Cathédrale Saint-Étienne de Toulouse : Sainte dissymétrie

[Article paru dans Le Point Hors-Série : Le pouvoir des cathédrales, novembre 2024]

Qu’y a-t-il sur Terre de plus parfaitement symétrique que la croix des chrétiens ? Verticale et horizontale, elle élève le monde en l’embrassant. C’est pour donner à ce double mouvement sa pleine ampleur théologique et politique que nous avons construit les cathédrales. La croix leur a servi à la fois de plan, de boussole et de paratonnerre. Dieu, pourtant, n’a rien créé de symétrique. Le ciel, les forêts, les montagnes, les plaines, les désert et l’océan sont d’autant plus parfaits qu’ils sont parfaitement dissymétriques. Pourquoi, dans ce cas, célébrer Dieu symétriquement ? 

Peut-être avons-nous oublié que la croix était un crucifix. Un homme y fut cloué dont la tête penchait du côté de son flanc transfixé, et dont le cœur battait du côté opposé. Ce qui est symétrique sur la croix vient des seuls hommes l’ayant conçue, quand la dissymétrie était d’un dieu supplicié.

Je ne connais pas de cathédrale aussi dissymétrique que Saint-Étienne à Toulouse. Elle est toute de fractures imprévues, d’arcs-boutants repris, d’alvéoles, de lignes, de déhanchements rouges.

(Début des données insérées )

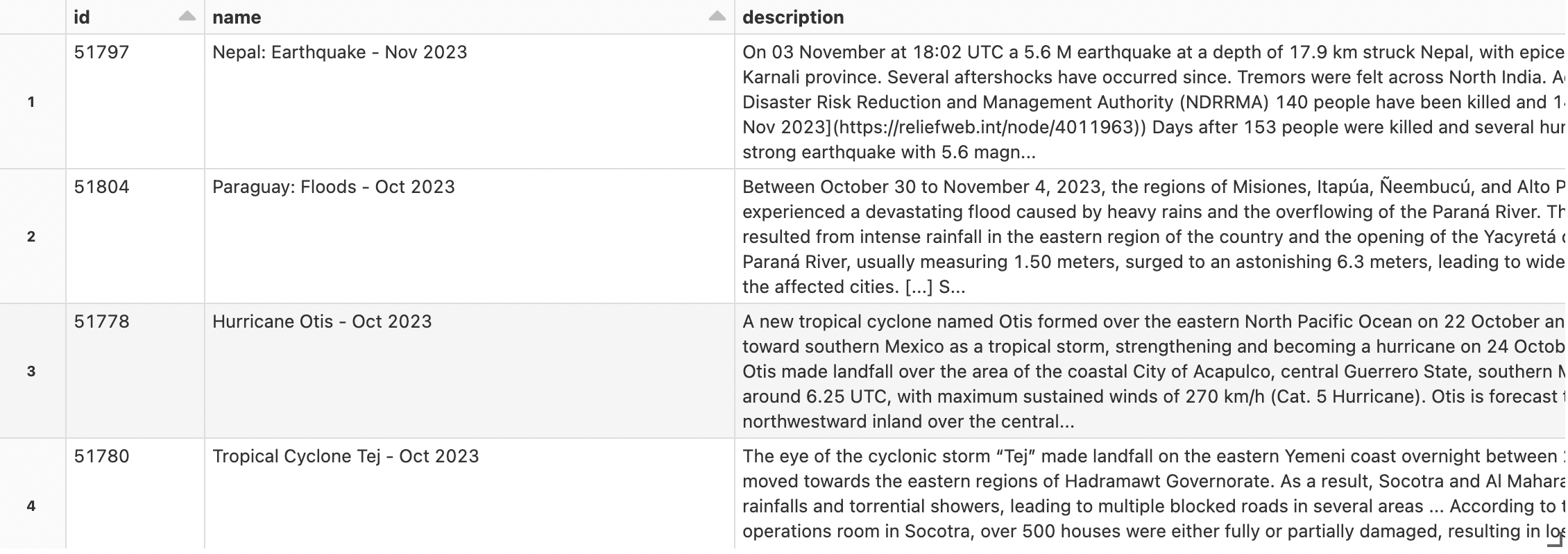1568x554 pixels.
Task: Click the id cell 51797
Action: [x=101, y=52]
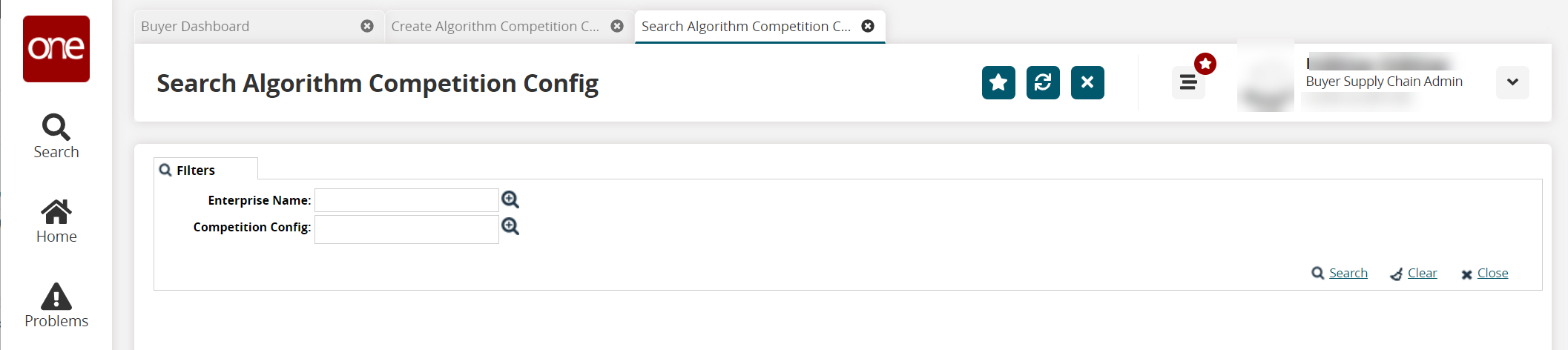Open the Search sidebar icon
This screenshot has width=1568, height=350.
(x=56, y=136)
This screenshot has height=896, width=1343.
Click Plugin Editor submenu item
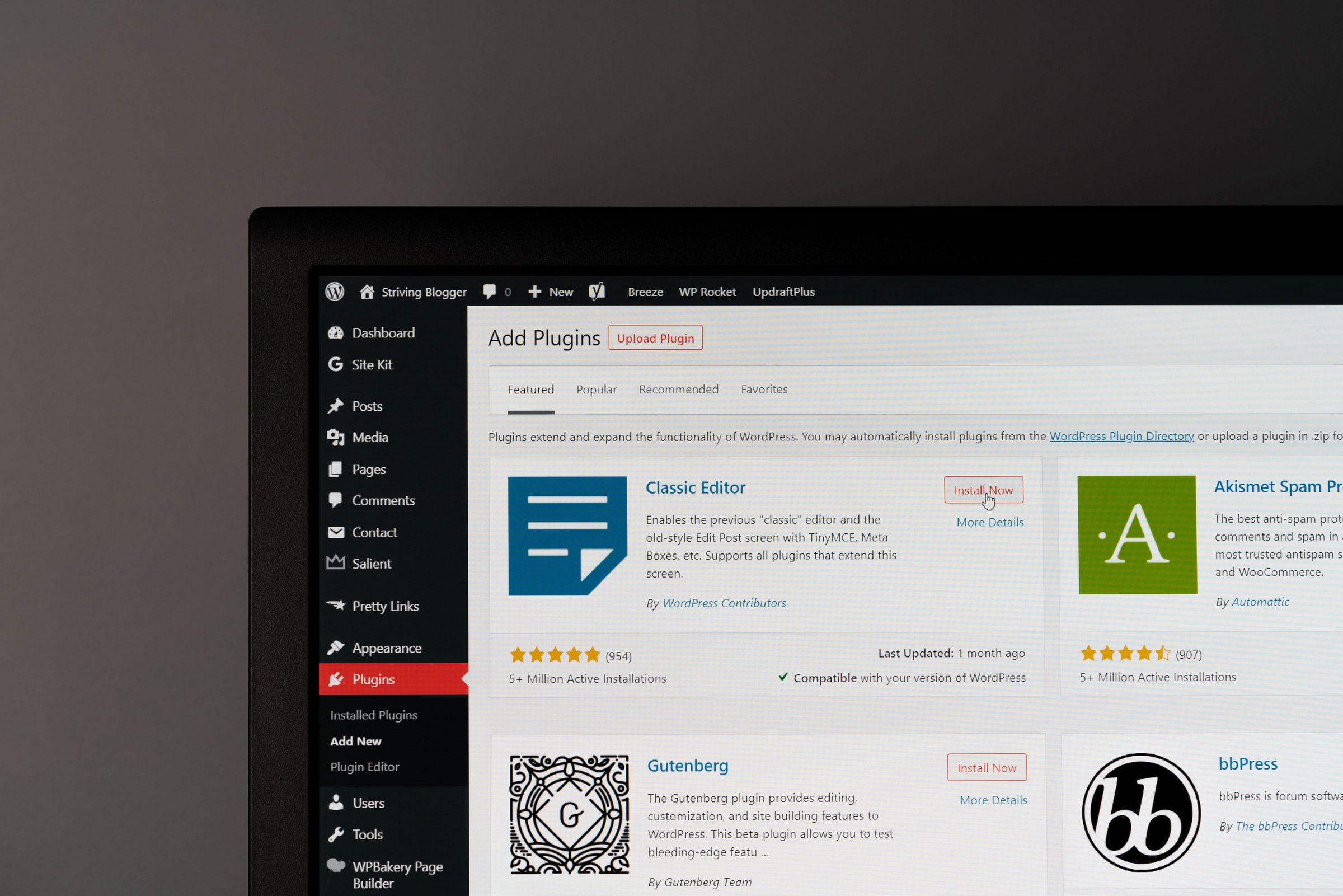point(365,767)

On dirait l’œuvre de Numérobis, l’architecte d’Astérix et Cléopâtre incapable de tirer un trait égal à l’autre. D’un Numérobis génial. La porte est désaxée par rapport à la rosace cistercienne. La nef dite « raimondine », de style gothique méridional, n’est pas dans l’axe du chœur, de style gothique rayonnant. Un colossal pilier claudélien, à la texture de vertèbre, appelé « pilier d’Orléans », fait la jointure de cet étrange squelette. L’orgue de tribune est en nid d’hirondelle, suspendu quelque part entre Ciel et Terre. L’œil se perd parmi les arcatures gothiques, les armoires du menuisier Vernot, les crochets feuillus, les boules, les godrons les fougères, les rinceaux, les fondations du IIIème siècle, l’emprise à oculus du XIème, les ossatures romanes du XIIème, les rénovations du XIIIème, les ligatures flamboyantes du XIVème, les stigmates de 1609, les pertes et fracas du 1er brumaire an XIV et les cicatrices de juillet 1913. Les époques se mélangent comme les repousses d’un banian millénaire. D’ici tout a été repris, défait, contrefait, étayé. C’est léger, imprévisible et harmonieux, comme tout ce qui dans ce monde n’a pas seulement été à l’Homme.

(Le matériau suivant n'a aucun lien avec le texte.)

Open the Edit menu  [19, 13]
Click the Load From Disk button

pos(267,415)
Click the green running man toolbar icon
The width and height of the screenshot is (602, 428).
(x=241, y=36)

Nombreux sont les évêques et les princes ayant cherché à rendre à l’édifice une symétrie qu’à leur avis il méritait. Mais Saint-Etienne a regimbé, et pour des raisons diverses les projets de symétrisation ont échoué, comme si l’église voulait incarner ce saint patron sur la face duquel les pierres assassines n’ont probablement pas provoqué des blessures égales et propres.

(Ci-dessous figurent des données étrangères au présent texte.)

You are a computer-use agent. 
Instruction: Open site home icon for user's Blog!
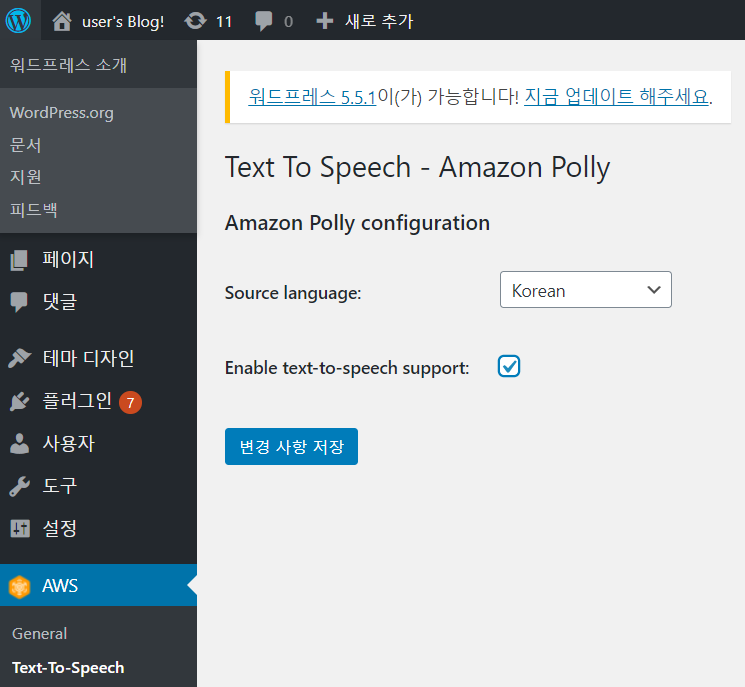coord(62,21)
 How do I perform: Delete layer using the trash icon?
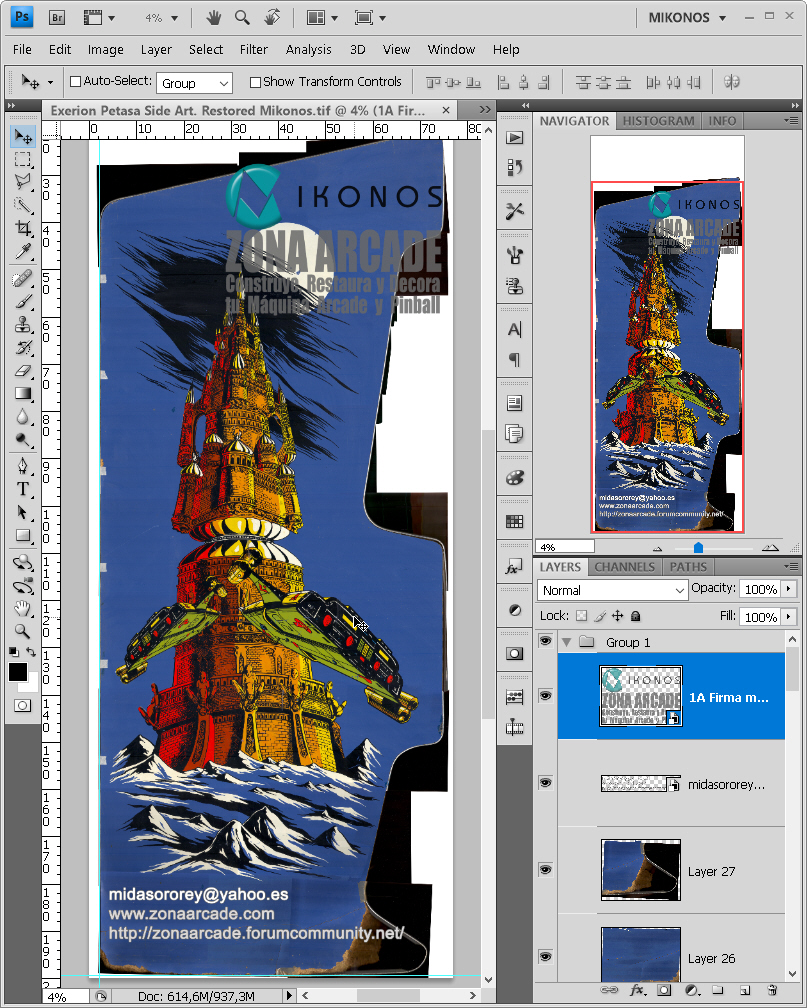point(771,990)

La porte de la cathédrale jouxte celle de l’ancien palais archiépiscopal devenu préfecture de Haute-Garonne, dont l’architecture, elle, est symétrique. Ce fut le palais de l’évêque puis du préfet, dans les deux cas celui du pouvoir politique. Tandis que la porte de Saint-Etienne invite les passants à pénétrer dans l’édifice pour s’approcher de l’amour de Dieu, celle de la préfecture est fermée au public et garante de la justice des hommes. La proximité est saisissante. Si proches et pourtant si lointains, la cathédrale et le palais placent un Christ nu et crucifié, pendu au bois, face aux ors de l’archevêché devenus ceux de la République, scintillants au soleil. Deux pouvoirs : l’éternel et le temporel. Le dissymétrique et le symétrique.

En s’approchant, le touriste découvrira qu’une ruelle discrète et charmante sépare la porte de la cathédrale de celle la préfecture. Évidemment : une impasse.